Building Description
Dedicated in October of 1919, the Mount Sinai School is a one-story, "two-teacher" Rosenwald school building. Mt. Sinai was constructed according to the plans of W.A. Hazel (Floorplan No. 20,) as found in "The Rural Negro School Building and Its Relation to the Community", published in 1913 by Tuskegee Institute. It is located in a rural area approximately eight miles north of Prattville in the Mount Sinai community, on five acres of land adjacent to the circa 1949 Mount Sinai Baptist Church.
As Hazels's plan dictates, the building is aligned to face east and west to take advantage of natural light. The one-story, frame T-shaped building was originally comprised of two 24' x 32' classrooms with the 12' x 24' industrial arts room extending to the west. The industrial arts room was extended out by 14 feet in 1935, and in 1950 a third classroom (also measuring 24' x 32') was added to the north side of the building. The school is constructed on brick piers, with later concrete block infill used to enclose the foundation. Exterior walls are of weatherboard, while the gabled roof featuring exposed rafter ends is clad with asphalt shingles. The east (main) facade has five bays, with the centered forward-projecting gabled industrial room being the dominant feature. The industrial room is flanked by two single-leaf entrances to either side covered by shed roofs and supported by paired, Craftsman-style brackets. Although this room has recent 12/6 aluminum replacement windows, the remainder of the windows throughout the school are double-hung wooden 6:6 sashes arranged in banks in five. The windows on the 1950 addition are of a slightly smaller proportion than those of the original building.

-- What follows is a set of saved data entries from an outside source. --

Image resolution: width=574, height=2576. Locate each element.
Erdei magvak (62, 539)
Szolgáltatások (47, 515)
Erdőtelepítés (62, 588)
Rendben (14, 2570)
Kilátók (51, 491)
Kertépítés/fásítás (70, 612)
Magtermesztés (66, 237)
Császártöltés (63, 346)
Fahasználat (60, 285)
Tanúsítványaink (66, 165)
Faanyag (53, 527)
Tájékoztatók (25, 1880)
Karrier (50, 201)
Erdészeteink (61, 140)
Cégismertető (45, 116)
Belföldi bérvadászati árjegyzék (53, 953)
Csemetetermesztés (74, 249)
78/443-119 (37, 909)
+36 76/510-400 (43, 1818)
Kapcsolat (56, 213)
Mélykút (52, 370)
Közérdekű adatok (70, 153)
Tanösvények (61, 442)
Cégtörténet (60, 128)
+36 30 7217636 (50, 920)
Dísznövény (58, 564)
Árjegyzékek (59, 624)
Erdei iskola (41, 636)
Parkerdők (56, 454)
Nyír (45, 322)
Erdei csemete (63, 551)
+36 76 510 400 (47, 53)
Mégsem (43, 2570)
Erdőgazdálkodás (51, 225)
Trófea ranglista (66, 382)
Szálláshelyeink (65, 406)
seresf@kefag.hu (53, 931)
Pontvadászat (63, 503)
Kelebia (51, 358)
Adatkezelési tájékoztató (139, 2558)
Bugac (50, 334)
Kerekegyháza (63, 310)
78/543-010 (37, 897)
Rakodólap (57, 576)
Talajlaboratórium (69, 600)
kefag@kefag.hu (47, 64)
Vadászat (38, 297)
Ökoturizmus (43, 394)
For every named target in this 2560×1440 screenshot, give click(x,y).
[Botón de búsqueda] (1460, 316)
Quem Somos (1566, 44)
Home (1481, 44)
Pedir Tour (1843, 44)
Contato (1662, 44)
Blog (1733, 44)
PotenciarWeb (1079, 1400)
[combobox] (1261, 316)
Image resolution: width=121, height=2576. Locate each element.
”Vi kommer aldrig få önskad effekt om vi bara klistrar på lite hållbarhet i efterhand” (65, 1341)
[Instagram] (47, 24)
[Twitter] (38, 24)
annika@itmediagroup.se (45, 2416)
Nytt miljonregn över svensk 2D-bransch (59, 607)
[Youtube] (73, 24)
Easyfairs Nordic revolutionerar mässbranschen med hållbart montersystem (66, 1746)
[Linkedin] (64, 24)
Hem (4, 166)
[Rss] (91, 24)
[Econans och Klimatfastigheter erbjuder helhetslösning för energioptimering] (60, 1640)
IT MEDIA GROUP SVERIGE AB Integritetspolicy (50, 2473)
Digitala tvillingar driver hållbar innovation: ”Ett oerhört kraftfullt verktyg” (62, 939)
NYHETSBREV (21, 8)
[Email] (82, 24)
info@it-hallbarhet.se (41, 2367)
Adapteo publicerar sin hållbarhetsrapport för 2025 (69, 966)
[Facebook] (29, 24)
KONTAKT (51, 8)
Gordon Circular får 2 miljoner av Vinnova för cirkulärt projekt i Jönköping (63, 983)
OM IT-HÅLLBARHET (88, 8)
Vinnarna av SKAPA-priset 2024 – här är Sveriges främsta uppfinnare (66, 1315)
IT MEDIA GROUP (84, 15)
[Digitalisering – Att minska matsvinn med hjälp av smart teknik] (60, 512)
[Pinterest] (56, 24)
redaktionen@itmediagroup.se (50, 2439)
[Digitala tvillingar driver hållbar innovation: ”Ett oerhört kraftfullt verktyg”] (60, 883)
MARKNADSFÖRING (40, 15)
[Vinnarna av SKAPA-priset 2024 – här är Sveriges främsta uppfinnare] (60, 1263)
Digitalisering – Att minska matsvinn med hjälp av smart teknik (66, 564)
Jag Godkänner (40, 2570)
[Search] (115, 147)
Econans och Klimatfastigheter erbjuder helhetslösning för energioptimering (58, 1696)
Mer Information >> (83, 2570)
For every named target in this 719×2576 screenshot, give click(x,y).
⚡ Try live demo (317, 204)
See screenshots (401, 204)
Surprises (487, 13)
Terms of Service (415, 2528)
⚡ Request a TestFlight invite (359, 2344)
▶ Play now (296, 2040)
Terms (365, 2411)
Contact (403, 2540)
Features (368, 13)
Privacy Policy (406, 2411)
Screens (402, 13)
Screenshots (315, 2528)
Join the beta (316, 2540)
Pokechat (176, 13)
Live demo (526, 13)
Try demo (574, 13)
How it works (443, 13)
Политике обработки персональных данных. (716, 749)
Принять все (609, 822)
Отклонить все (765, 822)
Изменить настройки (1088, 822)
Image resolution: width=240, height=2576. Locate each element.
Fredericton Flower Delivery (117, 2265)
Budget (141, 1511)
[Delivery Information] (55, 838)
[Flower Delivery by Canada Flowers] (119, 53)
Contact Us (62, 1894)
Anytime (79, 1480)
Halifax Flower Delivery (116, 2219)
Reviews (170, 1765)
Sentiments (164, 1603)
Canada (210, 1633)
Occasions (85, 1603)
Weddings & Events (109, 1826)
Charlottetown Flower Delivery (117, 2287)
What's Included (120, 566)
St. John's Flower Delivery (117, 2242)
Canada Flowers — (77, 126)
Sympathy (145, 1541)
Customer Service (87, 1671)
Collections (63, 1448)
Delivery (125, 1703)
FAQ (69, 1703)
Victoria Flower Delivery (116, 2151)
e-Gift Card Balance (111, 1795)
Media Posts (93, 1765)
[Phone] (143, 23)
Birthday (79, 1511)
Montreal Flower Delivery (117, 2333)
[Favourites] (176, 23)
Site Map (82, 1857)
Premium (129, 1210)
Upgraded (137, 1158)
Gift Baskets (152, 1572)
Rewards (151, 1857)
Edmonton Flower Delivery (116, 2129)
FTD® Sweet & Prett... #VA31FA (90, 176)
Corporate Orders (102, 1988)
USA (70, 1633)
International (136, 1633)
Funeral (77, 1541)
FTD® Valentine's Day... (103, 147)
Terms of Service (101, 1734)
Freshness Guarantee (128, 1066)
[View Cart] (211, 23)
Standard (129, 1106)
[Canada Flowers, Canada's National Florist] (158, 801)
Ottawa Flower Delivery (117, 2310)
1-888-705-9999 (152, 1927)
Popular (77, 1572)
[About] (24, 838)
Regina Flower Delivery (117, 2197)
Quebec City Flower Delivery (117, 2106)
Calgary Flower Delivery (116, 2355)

Hazels' original interior plan of two main classrooms separated by a partition remains intact, as do the cloakrooms, although the north cloakroom was partially infilled by the construction of two interior bathrooms in the 1980s. The industrial arts room, accessed from both classrooms, has its original storage closet along the east wall. The floors, walls, and ceilings throughout the building (including those in the additions) are tongue and groove pine, although some sheetrock has been installed in the west room and a portion of the south room. Multi-paneled wooden doors are found throughout the interior. Many of the original desks and two pot-bellied stoves remain as well.